═══ Source data

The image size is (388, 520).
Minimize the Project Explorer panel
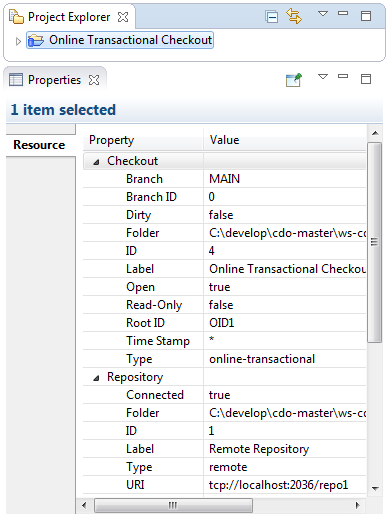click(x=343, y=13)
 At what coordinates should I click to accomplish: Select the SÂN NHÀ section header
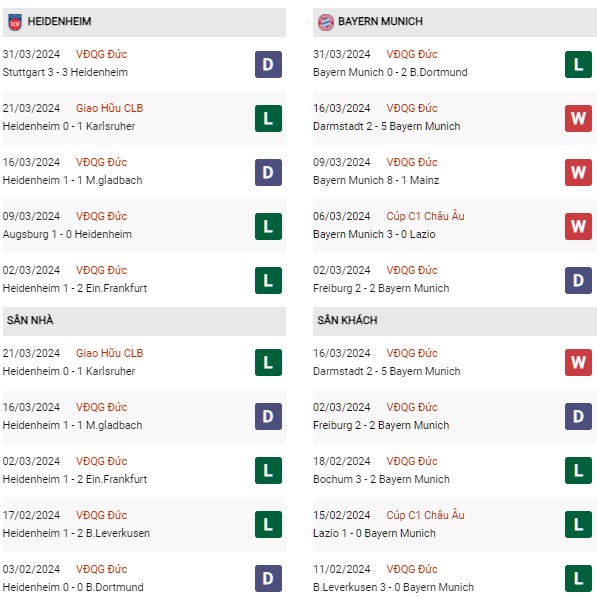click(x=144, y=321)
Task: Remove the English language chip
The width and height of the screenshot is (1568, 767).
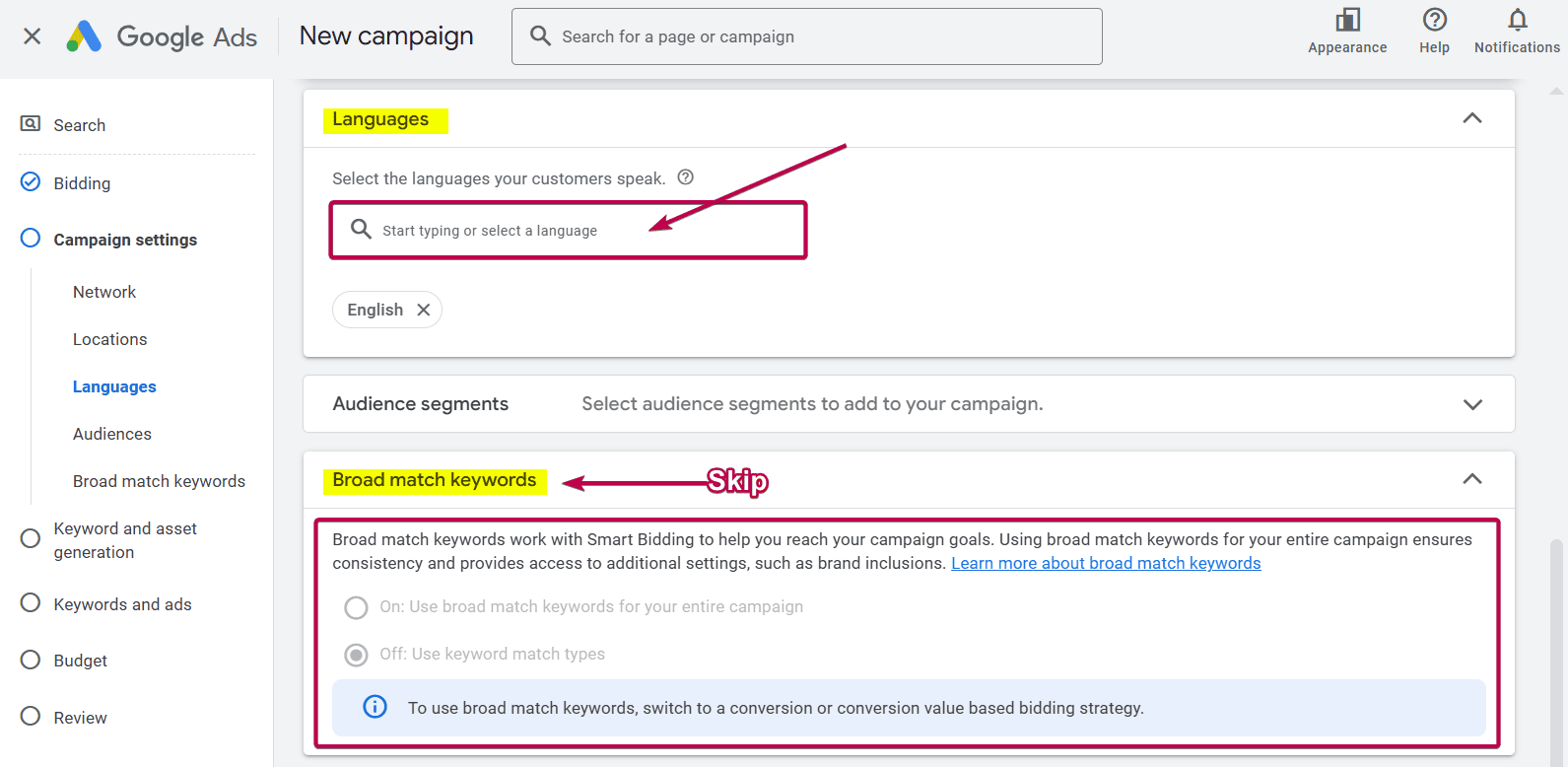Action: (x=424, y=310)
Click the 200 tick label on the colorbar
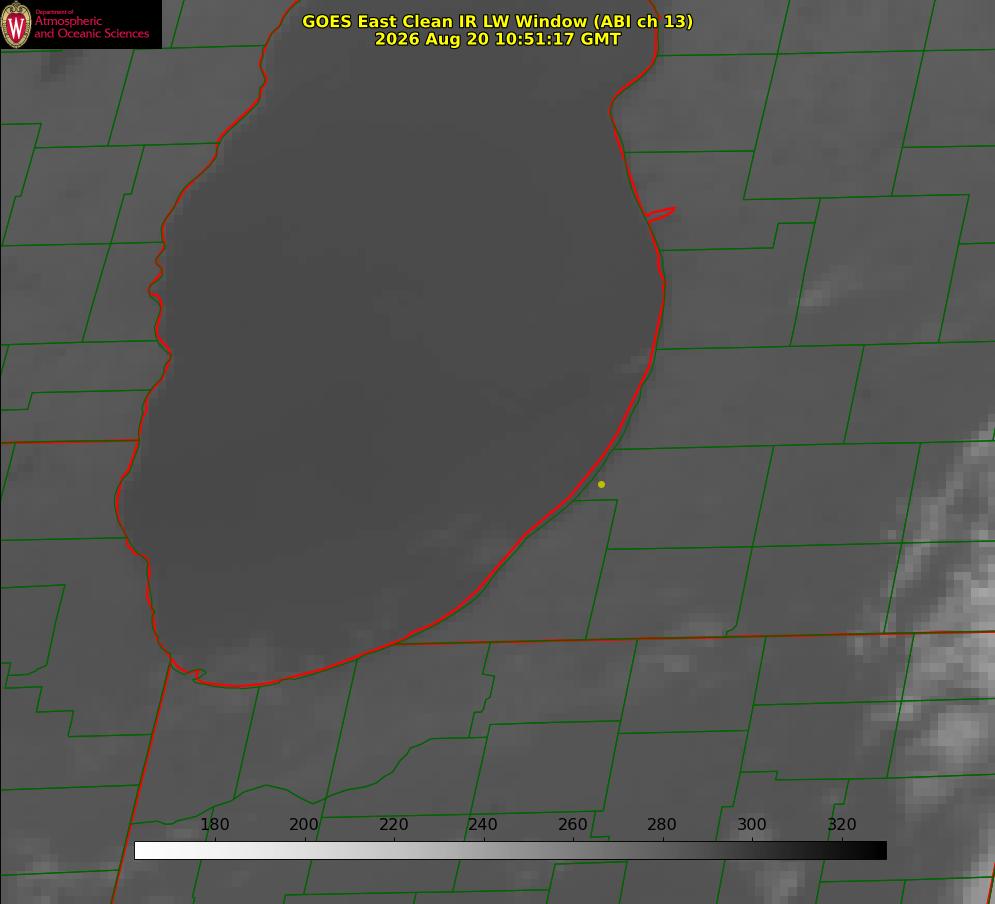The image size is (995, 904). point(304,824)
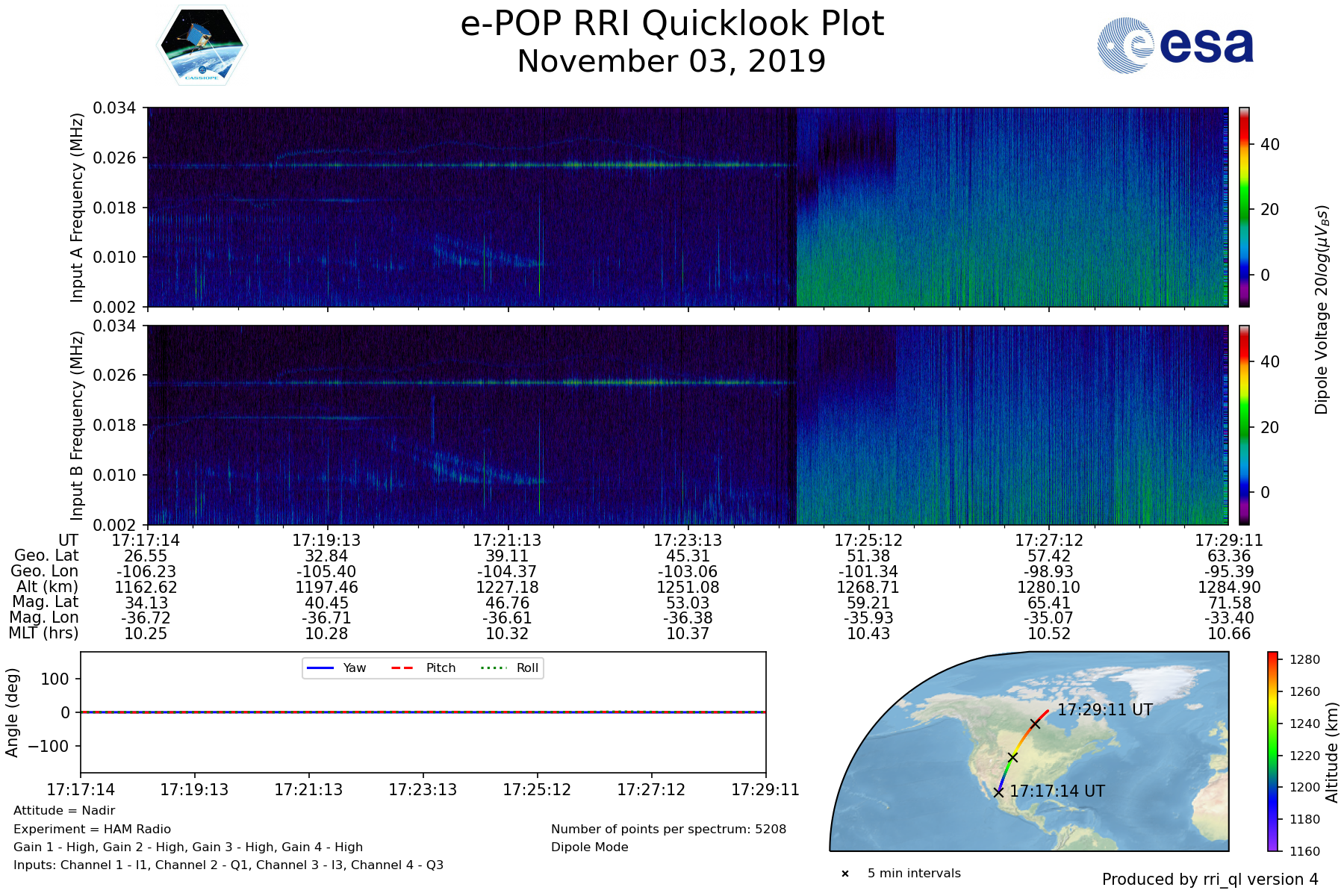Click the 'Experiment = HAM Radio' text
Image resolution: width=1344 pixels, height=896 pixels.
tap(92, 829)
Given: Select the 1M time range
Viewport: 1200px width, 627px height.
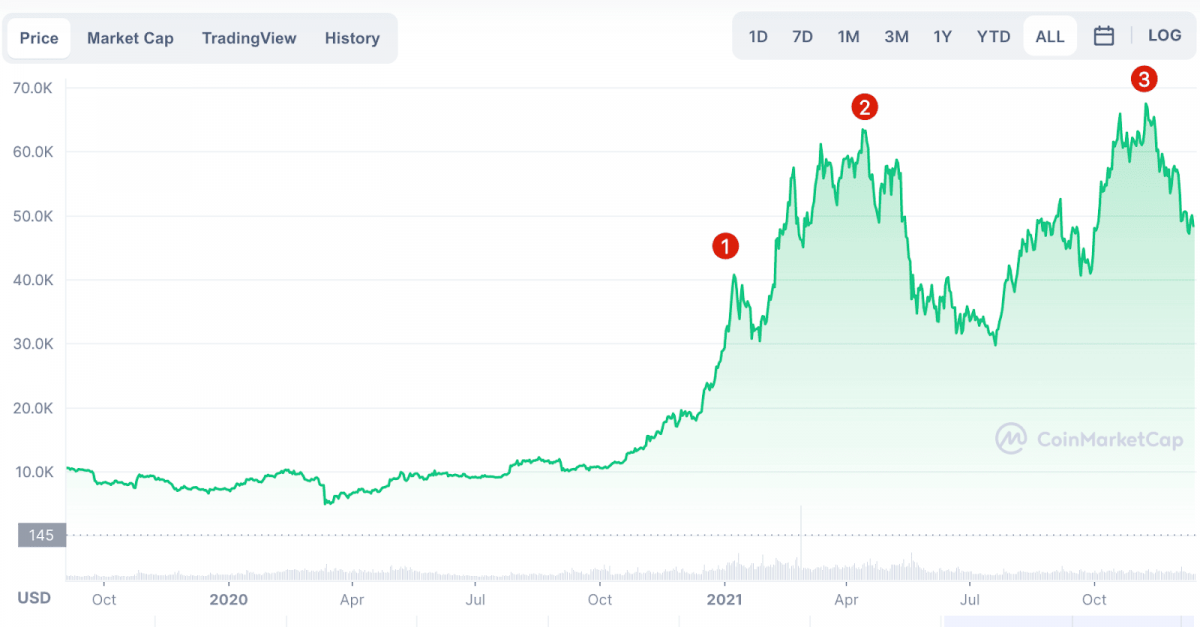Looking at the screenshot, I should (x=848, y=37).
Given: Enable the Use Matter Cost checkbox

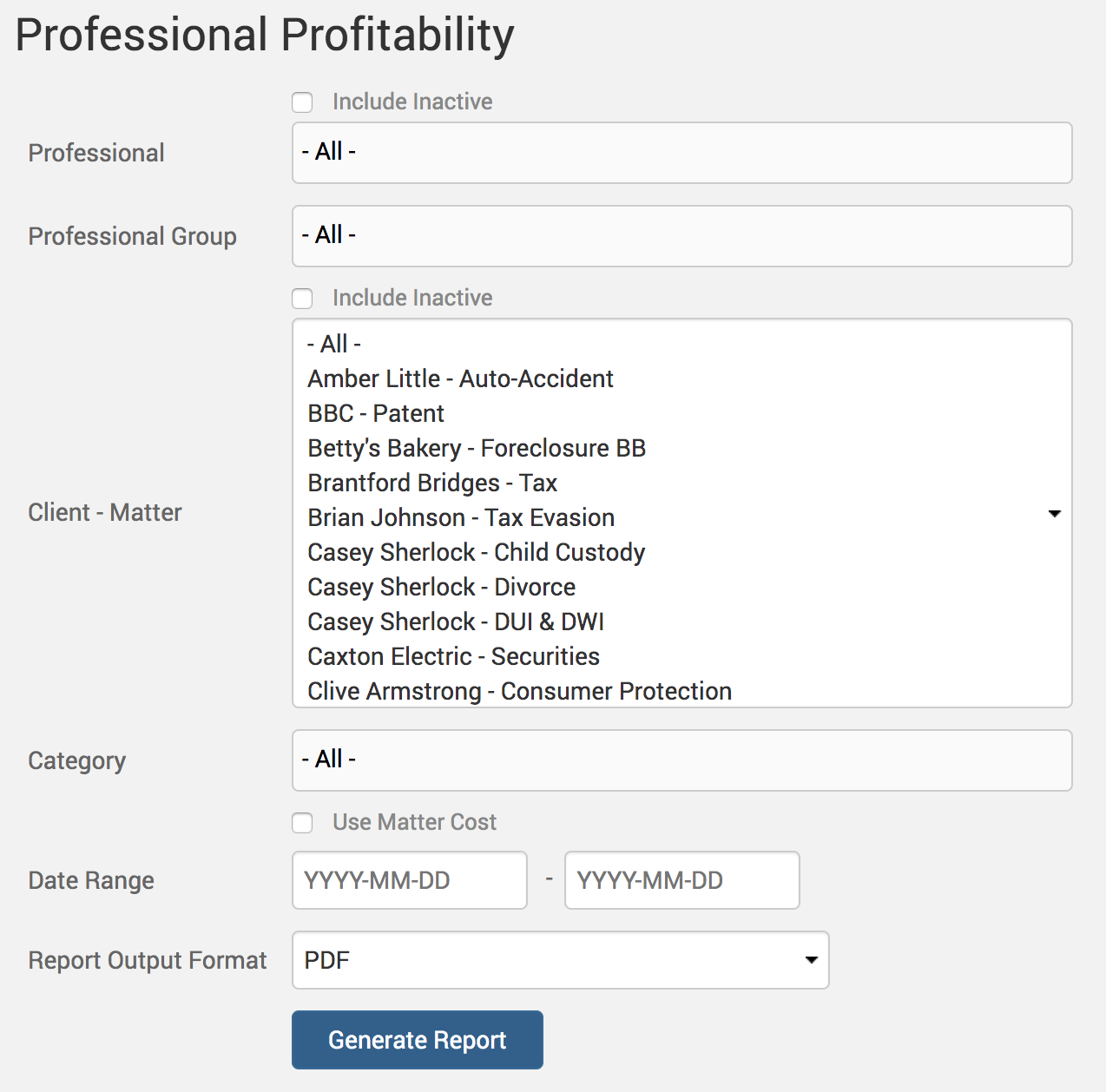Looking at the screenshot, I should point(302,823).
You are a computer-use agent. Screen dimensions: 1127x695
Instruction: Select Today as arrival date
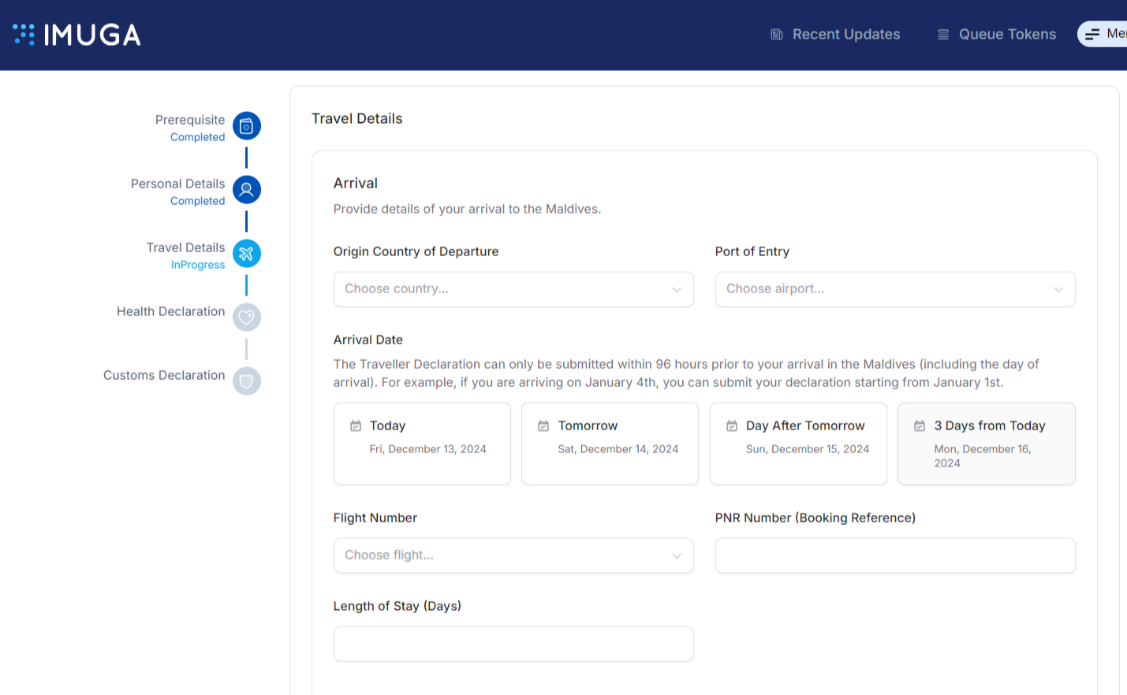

══════

### What the task asks
Your copy of the entries must be exact and must contain no pictures.

### Solution for this task
The image size is (388, 520).
Minimize the Project Explorer panel
click(x=343, y=13)
 At what coordinates should I click to accomplish: Select the SÂN NHÀ section header
click(x=144, y=321)
Task: Remove the English language chip
The width and height of the screenshot is (1568, 767).
Action: (x=424, y=310)
Click the 200 tick label on the colorbar
The image size is (995, 904). point(304,824)
Click the 'Experiment = HAM Radio' text
Image resolution: width=1344 pixels, height=896 pixels.
tap(92, 829)
Given: Select the 1M time range
Viewport: 1200px width, 627px height.
Looking at the screenshot, I should (x=848, y=37).
Given: Enable the Use Matter Cost checkbox

Looking at the screenshot, I should point(302,823).
You are a computer-use agent. Screen dimensions: 1127x695
Instruction: Select Today as arrival date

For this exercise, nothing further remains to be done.